READING PASSAGE.
Empa has installed a web of special instruments. Small low-cost sensors were fitted to streetlamps and trees at 60 locations, while more expensive, complex devices were attached to mobile phone antennas. A so-called eddy covariance sensor was put on a radio tower on top of a high-rise building in Hardau, in the heart of the city, to pinpoint emissions and create a “flux footprint”. To properly quantify and compare emissions, the team also gathered CO2 background data from three measuring towers outside the city and one on the Jungfraujoch mountain in the Bernese Oberland.
Paris, meanwhile, is flat, so researchers can rely much more on instruments installed upwind and downwind, according to fluxes. They are also using the “Generali balloon” tethered near the Eiffel Tower to measure CO2 emitted in the French capital up to a height of 300 metres.

MATERIAL SHOWN.
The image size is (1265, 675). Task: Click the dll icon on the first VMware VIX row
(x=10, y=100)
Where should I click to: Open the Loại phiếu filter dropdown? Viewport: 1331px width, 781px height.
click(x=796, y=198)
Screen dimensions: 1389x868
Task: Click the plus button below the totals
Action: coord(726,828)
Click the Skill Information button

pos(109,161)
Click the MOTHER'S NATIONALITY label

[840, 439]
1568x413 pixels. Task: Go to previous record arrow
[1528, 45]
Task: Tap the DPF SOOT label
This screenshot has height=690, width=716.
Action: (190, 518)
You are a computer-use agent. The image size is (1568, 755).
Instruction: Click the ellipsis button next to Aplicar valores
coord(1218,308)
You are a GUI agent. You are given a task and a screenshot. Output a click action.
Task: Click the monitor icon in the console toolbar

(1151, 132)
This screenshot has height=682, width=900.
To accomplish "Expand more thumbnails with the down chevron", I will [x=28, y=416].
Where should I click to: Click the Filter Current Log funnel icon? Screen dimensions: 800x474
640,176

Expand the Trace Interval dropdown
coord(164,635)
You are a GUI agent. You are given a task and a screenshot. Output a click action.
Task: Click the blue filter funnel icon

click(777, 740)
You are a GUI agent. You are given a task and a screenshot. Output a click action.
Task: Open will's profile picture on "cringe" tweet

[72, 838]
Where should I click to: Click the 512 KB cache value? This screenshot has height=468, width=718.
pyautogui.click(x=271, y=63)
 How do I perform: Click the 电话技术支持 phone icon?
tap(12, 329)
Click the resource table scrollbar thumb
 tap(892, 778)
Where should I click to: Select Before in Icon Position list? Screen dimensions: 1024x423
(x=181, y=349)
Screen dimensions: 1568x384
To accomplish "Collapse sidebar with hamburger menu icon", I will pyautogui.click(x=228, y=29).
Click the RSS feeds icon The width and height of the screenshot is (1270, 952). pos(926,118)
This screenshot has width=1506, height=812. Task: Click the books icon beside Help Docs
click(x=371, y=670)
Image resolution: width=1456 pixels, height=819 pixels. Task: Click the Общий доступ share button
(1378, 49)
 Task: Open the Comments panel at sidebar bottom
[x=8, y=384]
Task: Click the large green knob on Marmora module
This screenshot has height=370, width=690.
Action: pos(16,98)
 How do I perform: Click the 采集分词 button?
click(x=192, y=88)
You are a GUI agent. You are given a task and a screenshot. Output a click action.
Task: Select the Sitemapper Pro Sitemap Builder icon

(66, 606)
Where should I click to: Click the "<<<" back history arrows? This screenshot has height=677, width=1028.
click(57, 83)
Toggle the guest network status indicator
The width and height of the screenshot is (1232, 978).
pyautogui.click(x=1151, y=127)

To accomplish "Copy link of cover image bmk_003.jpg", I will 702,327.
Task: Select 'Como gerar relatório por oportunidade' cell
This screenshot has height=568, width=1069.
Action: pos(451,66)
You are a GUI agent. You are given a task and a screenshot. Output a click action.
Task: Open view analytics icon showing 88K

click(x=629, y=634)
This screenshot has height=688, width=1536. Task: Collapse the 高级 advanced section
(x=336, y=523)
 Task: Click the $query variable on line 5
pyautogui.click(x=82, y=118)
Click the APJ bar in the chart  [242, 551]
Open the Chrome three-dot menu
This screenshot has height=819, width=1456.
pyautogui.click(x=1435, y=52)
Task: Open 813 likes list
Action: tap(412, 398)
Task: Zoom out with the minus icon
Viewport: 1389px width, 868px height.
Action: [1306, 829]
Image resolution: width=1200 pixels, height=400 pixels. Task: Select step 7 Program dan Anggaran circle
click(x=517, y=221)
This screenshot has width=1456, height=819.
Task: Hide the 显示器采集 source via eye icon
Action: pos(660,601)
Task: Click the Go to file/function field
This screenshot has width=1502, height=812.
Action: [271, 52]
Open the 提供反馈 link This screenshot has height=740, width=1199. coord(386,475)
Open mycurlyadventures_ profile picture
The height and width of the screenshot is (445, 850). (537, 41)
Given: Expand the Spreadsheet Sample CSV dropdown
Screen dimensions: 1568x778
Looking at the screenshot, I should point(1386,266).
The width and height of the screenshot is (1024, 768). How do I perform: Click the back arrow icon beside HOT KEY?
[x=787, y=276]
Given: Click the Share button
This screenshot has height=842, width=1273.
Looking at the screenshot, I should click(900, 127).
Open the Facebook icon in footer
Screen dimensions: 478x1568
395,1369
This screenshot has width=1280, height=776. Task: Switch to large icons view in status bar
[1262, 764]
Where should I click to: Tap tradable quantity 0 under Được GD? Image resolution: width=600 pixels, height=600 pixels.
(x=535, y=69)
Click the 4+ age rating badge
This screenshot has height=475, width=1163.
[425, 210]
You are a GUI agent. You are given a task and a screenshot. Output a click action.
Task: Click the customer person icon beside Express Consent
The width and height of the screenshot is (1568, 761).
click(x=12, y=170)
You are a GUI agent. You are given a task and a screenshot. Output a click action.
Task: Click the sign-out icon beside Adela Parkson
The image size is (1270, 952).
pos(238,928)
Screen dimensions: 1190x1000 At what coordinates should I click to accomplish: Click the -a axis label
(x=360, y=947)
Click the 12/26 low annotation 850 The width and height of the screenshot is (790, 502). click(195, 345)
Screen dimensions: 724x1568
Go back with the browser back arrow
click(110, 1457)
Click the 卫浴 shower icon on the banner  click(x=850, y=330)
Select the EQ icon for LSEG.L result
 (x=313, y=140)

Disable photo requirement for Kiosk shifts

WRITTEN INSTRUCTION.
In the passage above about measuring CO2 in cities, what structures are instruments described as being fitted to, attached to, or put on in Empa's network?

THE RESULT.
- Streetlamps
- Trees
- Mobile phone antennas
- A radio tower on top of a high-rise building in Hardau